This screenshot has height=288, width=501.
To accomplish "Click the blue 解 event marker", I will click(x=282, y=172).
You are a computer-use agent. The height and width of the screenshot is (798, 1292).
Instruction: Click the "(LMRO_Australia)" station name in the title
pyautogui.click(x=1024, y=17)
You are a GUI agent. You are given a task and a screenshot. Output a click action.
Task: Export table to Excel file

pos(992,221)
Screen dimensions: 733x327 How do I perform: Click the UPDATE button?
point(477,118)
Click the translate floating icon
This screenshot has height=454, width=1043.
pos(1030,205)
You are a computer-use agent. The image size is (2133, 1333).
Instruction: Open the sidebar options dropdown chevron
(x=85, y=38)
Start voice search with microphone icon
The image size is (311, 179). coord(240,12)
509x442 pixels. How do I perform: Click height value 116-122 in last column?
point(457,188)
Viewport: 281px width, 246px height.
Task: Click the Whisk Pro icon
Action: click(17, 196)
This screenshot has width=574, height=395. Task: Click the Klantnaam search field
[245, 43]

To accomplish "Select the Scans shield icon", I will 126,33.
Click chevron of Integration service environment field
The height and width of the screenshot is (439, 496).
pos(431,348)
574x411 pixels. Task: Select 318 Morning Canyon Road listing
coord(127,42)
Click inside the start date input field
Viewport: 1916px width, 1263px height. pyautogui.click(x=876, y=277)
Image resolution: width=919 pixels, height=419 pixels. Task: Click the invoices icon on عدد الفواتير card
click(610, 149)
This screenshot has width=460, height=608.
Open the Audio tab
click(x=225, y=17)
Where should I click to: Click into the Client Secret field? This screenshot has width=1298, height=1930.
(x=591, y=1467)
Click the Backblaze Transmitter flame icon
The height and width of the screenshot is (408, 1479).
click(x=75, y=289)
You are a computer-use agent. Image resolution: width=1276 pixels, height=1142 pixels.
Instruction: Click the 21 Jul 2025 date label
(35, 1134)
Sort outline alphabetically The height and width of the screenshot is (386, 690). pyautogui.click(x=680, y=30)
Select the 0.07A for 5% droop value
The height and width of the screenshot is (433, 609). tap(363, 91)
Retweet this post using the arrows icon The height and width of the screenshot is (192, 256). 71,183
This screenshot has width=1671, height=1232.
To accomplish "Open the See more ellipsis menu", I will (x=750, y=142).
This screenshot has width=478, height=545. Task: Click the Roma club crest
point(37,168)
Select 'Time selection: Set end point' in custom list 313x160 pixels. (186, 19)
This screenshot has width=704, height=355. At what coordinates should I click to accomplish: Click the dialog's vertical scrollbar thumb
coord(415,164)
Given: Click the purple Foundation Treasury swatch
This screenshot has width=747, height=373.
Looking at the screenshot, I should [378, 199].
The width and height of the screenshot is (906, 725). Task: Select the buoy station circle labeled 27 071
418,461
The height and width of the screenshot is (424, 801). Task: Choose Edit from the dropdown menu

· · ·

Rewrite every line of the records above as a numbered list, leaving out the blank lines.

1. This screenshot has height=288, width=501.
2. To accomplish "Click the blue 解 event marker", I will click(x=282, y=172).
3. You are a computer-use agent. The height and width of the screenshot is (798, 1292).
4. Instruction: Click the "(LMRO_Australia)" station name in the title
5. pyautogui.click(x=1024, y=17)
6. You are a GUI agent. You are given a task and a screenshot. Output a click action.
7. Task: Export table to Excel file
8. pos(992,221)
9. Screen dimensions: 733x327 How do I perform: Click the UPDATE button?
10. point(477,118)
11. Click the translate floating icon
12. This screenshot has height=454, width=1043.
13. pos(1030,205)
14. You are a computer-use agent. The image size is (2133, 1333).
15. Instruction: Open the sidebar options dropdown chevron
16. (x=85, y=38)
17. Start voice search with microphone icon
18. The image size is (311, 179). coord(240,12)
19. 509x442 pixels. How do I perform: Click height value 116-122 in last column?
20. point(457,188)
21. Viewport: 281px width, 246px height.
22. Task: Click the Whisk Pro icon
23. Action: click(17, 196)
24. This screenshot has width=574, height=395. Task: Click the Klantnaam search field
25. [245, 43]
26. To accomplish "Select the Scans shield icon", I will 126,33.
27. Click chevron of Integration service environment field
28. The height and width of the screenshot is (439, 496).
29. pos(431,348)
30. 574x411 pixels. Task: Select 318 Morning Canyon Road listing
31. coord(127,42)
32. Click inside the start date input field
33. Viewport: 1916px width, 1263px height. pyautogui.click(x=876, y=277)
34. Image resolution: width=919 pixels, height=419 pixels. Task: Click the invoices icon on عدد الفواتير card
35. click(610, 149)
36. This screenshot has width=460, height=608.
37. Open the Audio tab
38. click(x=225, y=17)
39. Where should I click to: Click into the Client Secret field? This screenshot has width=1298, height=1930.
40. (x=591, y=1467)
41. Click the Backblaze Transmitter flame icon
42. The height and width of the screenshot is (408, 1479).
43. click(x=75, y=289)
44. You are a computer-use agent. Image resolution: width=1276 pixels, height=1142 pixels.
45. Instruction: Click the 21 Jul 2025 date label
46. (35, 1134)
47. Sort outline alphabetically The height and width of the screenshot is (386, 690). pyautogui.click(x=680, y=30)
48. Select the 0.07A for 5% droop value
49. The height and width of the screenshot is (433, 609). tap(363, 91)
50. Retweet this post using the arrows icon The height and width of the screenshot is (192, 256). 71,183
51. This screenshot has width=1671, height=1232.
52. To accomplish "Open the See more ellipsis menu", I will (x=750, y=142).
53. This screenshot has width=478, height=545. Task: Click the Roma club crest
54. point(37,168)
55. Select 'Time selection: Set end point' in custom list 313x160 pixels. (186, 19)
56. This screenshot has width=704, height=355. At what coordinates should I click to accomplish: Click the dialog's vertical scrollbar thumb
57. coord(415,164)
58. Given: Click the purple Foundation Treasury swatch
59. This screenshot has width=747, height=373.
60. Looking at the screenshot, I should [378, 199].
61. The width and height of the screenshot is (906, 725). Task: Select the buoy station circle labeled 27 071
62. 418,461
63. The height and width of the screenshot is (424, 801). Task: Choose Edit from the dropdown menu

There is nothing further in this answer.